The latest buzzword on everyone’s lips is ‘gluten-free’. Just about every food product you see in store nowadays seems to be available in a gluten-free variety. Even restaurants and small coffee shops have gluten-free items on their menus. This is, of course, a good fortune for those who cannot consume gluten due to certain health conditions. But why is everyone else so infatuated with gluten-free?
Gluten is a complex group of proteins found in wheat, barley, and rye. So naturally, you’ll find gluten in baked goods such as pizza, bread, and cereals. While a lot of people claim they are allergic to gluten, there are actually only two ways in which your body can react negatively towards gluten. People with celiac disease cannot consume any gluten. Their body responds with an immune reaction, which is triggered by the gluten. This leads to inflammation in the body, and could result in damage to the intestines. Currently, it’s estimated that 1% of the population has celiac disease. For people suffering from celiac disease, a gluten-free diet is absolutely essential. Even a small piece of bread is enough to trigger symptoms. For them, going gluten-free is not merely a fashionable option, but a way of life – the only way of life.
Then there are a group of people that experience sensitivity to gluten (or more accurately referred to as non-celiac gluten sensitivity). Even though they don’t have celiac disease, they do experience symptoms like bloating, diarrhea, or abdominal pain when they eat gluten, although they don’t suffer similar intestinal damage. For gluten sensitive individuals, cutting out gluten can also be beneficial.

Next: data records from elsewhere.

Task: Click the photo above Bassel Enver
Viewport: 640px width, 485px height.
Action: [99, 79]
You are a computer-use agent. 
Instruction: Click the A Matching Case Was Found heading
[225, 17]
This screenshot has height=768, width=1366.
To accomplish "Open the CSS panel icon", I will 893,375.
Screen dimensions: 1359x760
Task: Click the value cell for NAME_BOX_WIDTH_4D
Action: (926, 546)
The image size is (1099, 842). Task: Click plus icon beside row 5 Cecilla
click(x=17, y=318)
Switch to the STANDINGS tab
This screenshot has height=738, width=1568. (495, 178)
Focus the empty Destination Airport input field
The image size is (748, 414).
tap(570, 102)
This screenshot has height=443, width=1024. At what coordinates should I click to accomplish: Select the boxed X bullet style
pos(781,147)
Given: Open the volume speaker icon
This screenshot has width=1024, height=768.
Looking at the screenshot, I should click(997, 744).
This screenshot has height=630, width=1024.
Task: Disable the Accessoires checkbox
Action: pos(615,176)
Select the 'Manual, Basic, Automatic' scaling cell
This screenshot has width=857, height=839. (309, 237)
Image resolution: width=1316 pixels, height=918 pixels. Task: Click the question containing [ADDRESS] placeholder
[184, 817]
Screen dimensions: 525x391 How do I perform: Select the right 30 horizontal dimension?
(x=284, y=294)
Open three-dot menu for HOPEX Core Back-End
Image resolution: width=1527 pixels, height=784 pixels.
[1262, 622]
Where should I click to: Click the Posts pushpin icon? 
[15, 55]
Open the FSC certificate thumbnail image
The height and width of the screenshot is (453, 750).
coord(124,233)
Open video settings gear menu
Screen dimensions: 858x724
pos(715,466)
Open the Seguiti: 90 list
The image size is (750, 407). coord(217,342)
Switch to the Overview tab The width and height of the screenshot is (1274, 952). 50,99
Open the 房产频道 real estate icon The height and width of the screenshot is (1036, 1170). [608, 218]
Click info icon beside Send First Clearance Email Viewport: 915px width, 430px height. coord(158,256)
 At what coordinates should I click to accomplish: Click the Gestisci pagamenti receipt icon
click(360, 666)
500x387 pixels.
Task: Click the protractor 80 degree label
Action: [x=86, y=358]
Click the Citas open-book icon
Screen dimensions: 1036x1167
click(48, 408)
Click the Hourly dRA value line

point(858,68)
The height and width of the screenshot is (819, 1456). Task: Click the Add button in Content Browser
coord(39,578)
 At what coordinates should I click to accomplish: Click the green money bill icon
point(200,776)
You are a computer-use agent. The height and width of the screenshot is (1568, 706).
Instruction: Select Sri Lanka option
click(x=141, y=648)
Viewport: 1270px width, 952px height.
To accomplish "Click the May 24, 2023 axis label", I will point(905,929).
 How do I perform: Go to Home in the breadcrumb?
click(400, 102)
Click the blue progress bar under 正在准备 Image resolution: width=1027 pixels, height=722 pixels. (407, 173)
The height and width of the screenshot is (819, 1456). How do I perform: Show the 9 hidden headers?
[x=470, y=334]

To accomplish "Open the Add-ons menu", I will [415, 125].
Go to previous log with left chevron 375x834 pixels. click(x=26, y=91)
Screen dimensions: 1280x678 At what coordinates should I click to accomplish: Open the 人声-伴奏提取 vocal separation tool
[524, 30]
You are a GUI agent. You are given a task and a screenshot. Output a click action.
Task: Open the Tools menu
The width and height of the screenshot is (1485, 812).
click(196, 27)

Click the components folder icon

Why do so many people then claim to feel better when they exclude gluten from their diet? Well, a lot of products that contain gluten just so happen to be the ones we love to indulge in: muffins, pizza, bread, and so forth. Funnily enough, a study from 2014 showed that more than 60% of Americans believe that a gluten-free diet is beneficial for your health! But it is more likely that you feel better simply because you are replacing baked goods with healthier options, which seems quite intuitive. There is no actual evidence that suggest a gluten-free diet will have any benefit for those who don’t have celiac disease or gluten sensitivities. Thus, you might be spending unnecessary amounts of money on gluten-free products. And many of the products marketed as gluten-free have less fiber, AND high amounts of sugar and fat!
Before you plan on going completely gluten-free, consider seeing a doctor first. In this way you can establish whether you have celiac disease or a gluten sensitivity, and whether or not you will actually benefit from a gluten-free diet.